After a seemingly impossible situation on Monday night that saw one of the most dominant closers in baseball this year give up a walk-off home run, the Boston Red Sox did what they’ve done all season, and bounced right back.
For the first time in the series, the Rays were the ones able to capitalize on Boston’s mistakes in Game 3, rather then the other way around. As soon as Jose Lobaton’s homer splashed into the aquarium inside Tropicana Field, Koji Uehara had already moved on from the mistake.
In fact, no member of the Red Sox even hinted that Game 3 would have any effect on them as they gathered their things and prepared for the next one. While fans racked their brains around a possible Game 5 scenario back at Fenway, the guys in the clubhouse confidently awaited Game 4.

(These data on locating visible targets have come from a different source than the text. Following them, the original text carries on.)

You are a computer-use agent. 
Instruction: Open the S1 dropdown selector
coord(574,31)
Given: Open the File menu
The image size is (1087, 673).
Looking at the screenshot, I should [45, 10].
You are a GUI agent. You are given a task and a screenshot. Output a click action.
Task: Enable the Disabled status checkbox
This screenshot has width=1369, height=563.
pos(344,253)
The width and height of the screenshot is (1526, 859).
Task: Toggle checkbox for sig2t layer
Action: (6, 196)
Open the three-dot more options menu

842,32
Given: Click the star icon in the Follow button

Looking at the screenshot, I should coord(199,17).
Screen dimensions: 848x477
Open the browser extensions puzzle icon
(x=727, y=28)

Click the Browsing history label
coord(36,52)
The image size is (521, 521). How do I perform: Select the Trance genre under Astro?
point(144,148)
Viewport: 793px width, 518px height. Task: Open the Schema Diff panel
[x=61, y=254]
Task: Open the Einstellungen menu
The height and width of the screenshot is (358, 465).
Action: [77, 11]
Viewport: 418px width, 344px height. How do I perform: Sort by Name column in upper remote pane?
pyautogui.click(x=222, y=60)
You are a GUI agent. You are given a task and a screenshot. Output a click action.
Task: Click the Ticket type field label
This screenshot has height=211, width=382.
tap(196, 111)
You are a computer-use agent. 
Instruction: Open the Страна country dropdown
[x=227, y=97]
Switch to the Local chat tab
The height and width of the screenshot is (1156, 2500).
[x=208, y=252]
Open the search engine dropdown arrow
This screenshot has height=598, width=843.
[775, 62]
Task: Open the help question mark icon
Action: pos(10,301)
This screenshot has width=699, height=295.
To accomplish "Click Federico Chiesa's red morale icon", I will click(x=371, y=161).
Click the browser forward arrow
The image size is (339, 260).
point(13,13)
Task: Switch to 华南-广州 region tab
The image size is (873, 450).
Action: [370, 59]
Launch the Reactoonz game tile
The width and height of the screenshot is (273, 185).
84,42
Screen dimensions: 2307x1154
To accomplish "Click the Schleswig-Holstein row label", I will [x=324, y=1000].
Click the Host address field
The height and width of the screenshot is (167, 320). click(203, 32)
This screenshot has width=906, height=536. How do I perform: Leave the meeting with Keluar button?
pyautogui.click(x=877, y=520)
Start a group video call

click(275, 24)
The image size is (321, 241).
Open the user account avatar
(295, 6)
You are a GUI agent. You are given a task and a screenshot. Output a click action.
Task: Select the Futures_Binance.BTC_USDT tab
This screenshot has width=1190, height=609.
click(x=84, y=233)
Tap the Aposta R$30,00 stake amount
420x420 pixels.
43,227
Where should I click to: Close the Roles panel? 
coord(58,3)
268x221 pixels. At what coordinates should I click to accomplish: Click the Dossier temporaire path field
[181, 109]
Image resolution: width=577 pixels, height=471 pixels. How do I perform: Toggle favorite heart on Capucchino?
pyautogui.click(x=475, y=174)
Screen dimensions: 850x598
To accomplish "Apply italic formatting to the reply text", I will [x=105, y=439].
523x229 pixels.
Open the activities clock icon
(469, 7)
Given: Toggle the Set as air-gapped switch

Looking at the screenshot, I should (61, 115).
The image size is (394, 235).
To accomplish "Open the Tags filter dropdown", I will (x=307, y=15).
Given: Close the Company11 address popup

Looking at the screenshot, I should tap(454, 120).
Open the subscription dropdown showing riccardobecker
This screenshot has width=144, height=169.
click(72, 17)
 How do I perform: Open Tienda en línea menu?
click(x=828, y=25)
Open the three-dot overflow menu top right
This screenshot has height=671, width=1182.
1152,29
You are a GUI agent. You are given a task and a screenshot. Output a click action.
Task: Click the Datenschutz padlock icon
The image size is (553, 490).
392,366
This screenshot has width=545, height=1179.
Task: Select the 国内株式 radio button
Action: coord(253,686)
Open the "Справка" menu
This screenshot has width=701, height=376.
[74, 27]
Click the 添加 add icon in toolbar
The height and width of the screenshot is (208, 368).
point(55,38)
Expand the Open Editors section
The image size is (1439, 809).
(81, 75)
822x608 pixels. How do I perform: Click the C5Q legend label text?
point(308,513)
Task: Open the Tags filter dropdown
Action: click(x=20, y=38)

Peavy was scheduled to take the mound against Hellickson, and who better to send Boston to the ALCS then the guy they traded for back in July for this very situation. He last pitched in the postseason in 2006, and it’s safe to say his career numbers in the playoffs had not been too pretty to that point. ( 9 2/3 IP, 19 H, 13 R, 4 BB’s, 5 K’s).
The story was set. The powerful Sox needed to end things here and now, the pesky Rays were all-in to force a Game 5. It did not disappoint.
If you tuned in late, you might have thought the Rays optioned not to start Hellickson, and instead go with Jamey Wright, not the case. Hellickson managed just 1 inning before being lifted by Maddon after loading the bases in the 2nd inning with nobody out.
Early on, you thought here’s the Red Sox chance to get on top early. They generally have a much better record when they score first, so it was a good sign. But just like that, the inning was over and the Sox couldn’t push across a single run, despite only needing a ground ball. Salty struck out, and Drew nailed a sharp liner to James Loney who snagged it, and threw it to second to double up Napoli. The Rays would go on to use their entire bullpen, 9 pitchers in all, in an attempt to force a Game 5.
Peavy worked almost flawlessly throughout the game. He retired the first six batters he faced in convincing fashion and was able to go 5 2/3 innings allowing just 5 hits and 1 earned run. It was a big moment in his career, and he embraced the spotlight and pitched a really solid game.
But this game wasn’t about the starters. It was about who could lock the game down in the last three innings. The Sox fell behind by a run after David Dejesus’ RBI single in the 6th, but the trio of Breslow, Tazawa, and Uehara didn’t gave Tampa Bay any more opportunities after that.
The Red Sox would do their damage in the 7th inning. John Farrell elected not to pinch-hit for Stephen Drew against lefties in Game 3. This time around, he brought in Xander Bogaerts off the bench to face Jake McGee. The 21-year-old prospect showed a veteran-like approach and worked a tough walk. Middlebrooks followed with a gritty at-bat, but eventually struck out. Ellsbury hit a single to put men on the corners with two away, and then a wild pitch scored Bogaerts and let Ellsbury get to third. Victorino, who was hit 4 times in the series, did some hitting of his own in the form of an infield single that he just beat out at first, allowing Ellsbury to cross the plate with the second Red Sox run of the inning.
They would add another in the 9th off of a Dustin Pedroia sacrifice fly to make it 3-1, but two runs is all they would need on this night. Uehara came on for the last out in the 8th, and worked a 1-2-3, 9th inning to close out the Rays one final time.
Last night was what playoff baseball was all about. As a fan, it was a stressful roller coaster ride to the finish against, arguably, the 2nd best team in the American League. The Red Sox made pitches when they needed too, and Farrell didn’t stray from the game plan. Getting into the playoffs was one thing, but now to see where this team could possibly go is going to be a lot of fun.
For the time being, Mike Napoli can wear a bathing suit and sunglasses, Gomes can keep his army helmet on, teammates can shotgun beers, and Clay Buchholz can dump an entire Bud Light on Jenny Dells head. But when Saturday rolls around and the Tigers/Athletics come to Fenway, it’s business as usual.